◆ WORK TASK ◆
From the line containing "Vidrierías en Córdoba (174, 1939)" down to the last line of the records below, restate each line word for word and leave out the rest.

Pixel coordinate grounding data
==*==
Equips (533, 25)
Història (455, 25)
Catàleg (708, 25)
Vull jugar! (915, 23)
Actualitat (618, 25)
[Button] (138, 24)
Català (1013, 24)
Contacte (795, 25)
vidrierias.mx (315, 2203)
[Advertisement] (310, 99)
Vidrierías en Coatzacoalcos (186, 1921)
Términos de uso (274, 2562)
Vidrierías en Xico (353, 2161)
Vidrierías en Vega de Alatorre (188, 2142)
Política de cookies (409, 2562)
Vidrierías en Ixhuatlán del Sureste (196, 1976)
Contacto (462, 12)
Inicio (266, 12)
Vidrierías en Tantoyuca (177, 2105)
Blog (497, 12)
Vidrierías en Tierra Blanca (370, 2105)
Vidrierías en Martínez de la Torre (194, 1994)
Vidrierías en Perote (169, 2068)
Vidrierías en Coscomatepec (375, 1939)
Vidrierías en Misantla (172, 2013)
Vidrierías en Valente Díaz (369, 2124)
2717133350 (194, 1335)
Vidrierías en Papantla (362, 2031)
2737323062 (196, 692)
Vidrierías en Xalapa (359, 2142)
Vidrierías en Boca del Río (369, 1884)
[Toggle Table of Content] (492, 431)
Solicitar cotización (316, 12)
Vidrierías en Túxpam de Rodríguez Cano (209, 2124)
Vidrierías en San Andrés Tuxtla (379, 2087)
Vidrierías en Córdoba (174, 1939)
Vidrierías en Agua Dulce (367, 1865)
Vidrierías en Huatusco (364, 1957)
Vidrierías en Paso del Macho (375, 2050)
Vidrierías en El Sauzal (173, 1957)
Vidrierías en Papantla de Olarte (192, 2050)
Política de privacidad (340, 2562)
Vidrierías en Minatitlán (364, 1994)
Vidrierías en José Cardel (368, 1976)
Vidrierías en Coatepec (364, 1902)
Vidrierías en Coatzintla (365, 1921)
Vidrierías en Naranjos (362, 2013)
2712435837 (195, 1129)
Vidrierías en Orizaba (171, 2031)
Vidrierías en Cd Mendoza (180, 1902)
==*==
◆ RESPONSE ◆
Vidrierías en Córdoba (174, 1939)
Vidrierías en Agua Dulce (367, 1865)
Vidrierías en Huatusco (364, 1957)
Vidrierías en Paso del Macho (375, 2050)
Vidrierías en El Sauzal (173, 1957)
Vidrierías en Papantla de Olarte (192, 2050)
Política de privacidad (340, 2562)
Vidrierías en Minatitlán (364, 1994)
Vidrierías en José Cardel (368, 1976)
Vidrierías en Coatepec (364, 1902)
Vidrierías en Coatzintla (365, 1921)
Vidrierías en Naranjos (362, 2013)
2712435837 (195, 1129)
Vidrierías en Orizaba (171, 2031)
Vidrierías en Cd Mendoza (180, 1902)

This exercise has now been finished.